▶ Work request
Wherever "blue" appears in a line of the listing, report that line.

════════

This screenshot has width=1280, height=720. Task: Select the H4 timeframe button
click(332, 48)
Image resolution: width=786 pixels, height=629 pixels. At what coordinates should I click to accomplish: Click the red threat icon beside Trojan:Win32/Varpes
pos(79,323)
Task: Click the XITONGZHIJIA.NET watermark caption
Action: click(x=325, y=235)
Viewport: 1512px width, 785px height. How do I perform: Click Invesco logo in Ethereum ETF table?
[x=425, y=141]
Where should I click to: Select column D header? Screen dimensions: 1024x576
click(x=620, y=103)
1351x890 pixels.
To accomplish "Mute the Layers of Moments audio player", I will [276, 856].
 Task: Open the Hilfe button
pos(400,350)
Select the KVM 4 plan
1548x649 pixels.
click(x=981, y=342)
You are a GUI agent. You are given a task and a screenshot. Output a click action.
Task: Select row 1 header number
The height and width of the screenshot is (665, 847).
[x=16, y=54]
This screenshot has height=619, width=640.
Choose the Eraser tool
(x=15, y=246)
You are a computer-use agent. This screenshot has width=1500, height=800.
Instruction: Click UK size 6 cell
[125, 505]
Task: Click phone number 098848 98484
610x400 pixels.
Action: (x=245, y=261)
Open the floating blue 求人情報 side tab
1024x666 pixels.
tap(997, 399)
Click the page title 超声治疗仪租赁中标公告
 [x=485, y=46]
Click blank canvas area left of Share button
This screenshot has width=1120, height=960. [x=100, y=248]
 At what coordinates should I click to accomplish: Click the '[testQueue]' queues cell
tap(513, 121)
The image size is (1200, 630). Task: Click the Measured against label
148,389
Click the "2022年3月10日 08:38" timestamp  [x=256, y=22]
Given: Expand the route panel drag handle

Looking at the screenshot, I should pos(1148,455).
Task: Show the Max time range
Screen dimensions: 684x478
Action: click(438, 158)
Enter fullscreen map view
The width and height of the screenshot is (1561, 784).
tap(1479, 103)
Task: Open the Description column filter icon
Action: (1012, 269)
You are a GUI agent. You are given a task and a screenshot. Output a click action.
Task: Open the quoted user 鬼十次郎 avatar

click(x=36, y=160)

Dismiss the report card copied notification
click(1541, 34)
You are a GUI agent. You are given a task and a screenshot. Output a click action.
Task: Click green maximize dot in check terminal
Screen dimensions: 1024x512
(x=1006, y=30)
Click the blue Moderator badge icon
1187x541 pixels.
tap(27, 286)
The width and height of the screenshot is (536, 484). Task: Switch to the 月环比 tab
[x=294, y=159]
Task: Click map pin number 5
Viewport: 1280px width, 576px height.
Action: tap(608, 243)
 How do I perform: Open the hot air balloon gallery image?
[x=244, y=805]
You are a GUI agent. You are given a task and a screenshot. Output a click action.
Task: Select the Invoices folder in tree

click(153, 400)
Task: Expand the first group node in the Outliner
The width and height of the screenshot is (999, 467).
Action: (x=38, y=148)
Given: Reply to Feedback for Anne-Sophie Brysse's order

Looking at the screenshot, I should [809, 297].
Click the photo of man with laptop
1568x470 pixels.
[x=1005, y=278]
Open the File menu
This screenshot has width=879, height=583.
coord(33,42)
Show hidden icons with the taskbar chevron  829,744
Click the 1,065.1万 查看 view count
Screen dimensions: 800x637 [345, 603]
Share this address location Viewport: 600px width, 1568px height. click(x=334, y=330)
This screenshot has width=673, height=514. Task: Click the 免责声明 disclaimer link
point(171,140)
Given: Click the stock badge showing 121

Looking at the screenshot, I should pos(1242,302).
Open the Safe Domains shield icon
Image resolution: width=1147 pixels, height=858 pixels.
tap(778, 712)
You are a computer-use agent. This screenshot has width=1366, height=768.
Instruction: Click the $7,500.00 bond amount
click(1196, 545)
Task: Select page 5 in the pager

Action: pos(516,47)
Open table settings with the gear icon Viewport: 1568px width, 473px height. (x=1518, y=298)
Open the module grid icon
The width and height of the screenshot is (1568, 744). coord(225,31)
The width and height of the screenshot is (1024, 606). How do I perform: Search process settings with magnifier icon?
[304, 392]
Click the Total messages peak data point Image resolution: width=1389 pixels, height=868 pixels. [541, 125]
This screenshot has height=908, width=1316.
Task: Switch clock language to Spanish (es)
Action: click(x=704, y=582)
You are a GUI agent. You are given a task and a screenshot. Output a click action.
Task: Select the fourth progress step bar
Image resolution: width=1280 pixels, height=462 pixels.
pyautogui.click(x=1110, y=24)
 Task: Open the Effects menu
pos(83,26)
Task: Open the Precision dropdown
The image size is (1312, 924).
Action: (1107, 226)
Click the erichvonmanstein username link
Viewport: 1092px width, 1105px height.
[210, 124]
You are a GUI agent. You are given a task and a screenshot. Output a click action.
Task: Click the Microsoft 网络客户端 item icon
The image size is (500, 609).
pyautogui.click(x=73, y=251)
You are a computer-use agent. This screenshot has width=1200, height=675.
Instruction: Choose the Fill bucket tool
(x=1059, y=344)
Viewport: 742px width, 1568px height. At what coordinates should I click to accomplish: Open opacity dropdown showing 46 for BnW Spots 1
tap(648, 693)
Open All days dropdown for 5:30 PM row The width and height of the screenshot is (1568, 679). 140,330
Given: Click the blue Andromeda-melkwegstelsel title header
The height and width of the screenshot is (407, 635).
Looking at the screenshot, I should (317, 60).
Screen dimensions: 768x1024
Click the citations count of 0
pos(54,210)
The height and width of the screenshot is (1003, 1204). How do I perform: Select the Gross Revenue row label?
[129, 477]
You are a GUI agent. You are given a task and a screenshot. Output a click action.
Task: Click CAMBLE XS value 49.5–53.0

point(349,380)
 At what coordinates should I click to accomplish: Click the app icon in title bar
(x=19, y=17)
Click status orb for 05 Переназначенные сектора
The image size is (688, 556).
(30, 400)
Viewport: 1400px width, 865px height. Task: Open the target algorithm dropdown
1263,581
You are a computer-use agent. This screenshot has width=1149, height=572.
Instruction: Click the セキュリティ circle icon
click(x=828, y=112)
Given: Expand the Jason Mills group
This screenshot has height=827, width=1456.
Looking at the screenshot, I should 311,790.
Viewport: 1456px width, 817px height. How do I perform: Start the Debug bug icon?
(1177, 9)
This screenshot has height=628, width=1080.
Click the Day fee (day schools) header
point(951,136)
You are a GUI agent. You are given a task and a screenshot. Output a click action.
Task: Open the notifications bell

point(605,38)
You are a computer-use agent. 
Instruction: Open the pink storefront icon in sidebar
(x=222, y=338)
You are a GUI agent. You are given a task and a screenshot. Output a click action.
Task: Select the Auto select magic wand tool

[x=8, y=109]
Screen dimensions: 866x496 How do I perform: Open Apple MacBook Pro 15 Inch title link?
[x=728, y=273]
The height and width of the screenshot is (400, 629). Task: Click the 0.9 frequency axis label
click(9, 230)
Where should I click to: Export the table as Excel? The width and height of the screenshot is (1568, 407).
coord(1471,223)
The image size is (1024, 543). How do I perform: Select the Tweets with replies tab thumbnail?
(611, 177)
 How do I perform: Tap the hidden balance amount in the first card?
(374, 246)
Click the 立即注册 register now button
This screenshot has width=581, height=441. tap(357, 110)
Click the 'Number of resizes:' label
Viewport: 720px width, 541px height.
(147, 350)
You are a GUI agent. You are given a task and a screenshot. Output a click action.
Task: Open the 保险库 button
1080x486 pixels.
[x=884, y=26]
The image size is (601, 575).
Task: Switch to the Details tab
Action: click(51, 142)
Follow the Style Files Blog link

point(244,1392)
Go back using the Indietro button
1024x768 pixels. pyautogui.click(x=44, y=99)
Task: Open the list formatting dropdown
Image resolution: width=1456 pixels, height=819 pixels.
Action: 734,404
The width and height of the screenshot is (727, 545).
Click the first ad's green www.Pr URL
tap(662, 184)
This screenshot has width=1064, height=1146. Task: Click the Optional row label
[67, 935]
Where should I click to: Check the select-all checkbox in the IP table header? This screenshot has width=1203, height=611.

════════

▶ Response below
Open the floating blue 求人情報 side tab
Click the blue Moderator badge icon
Given: Click the blue Andromeda-melkwegstelsel title header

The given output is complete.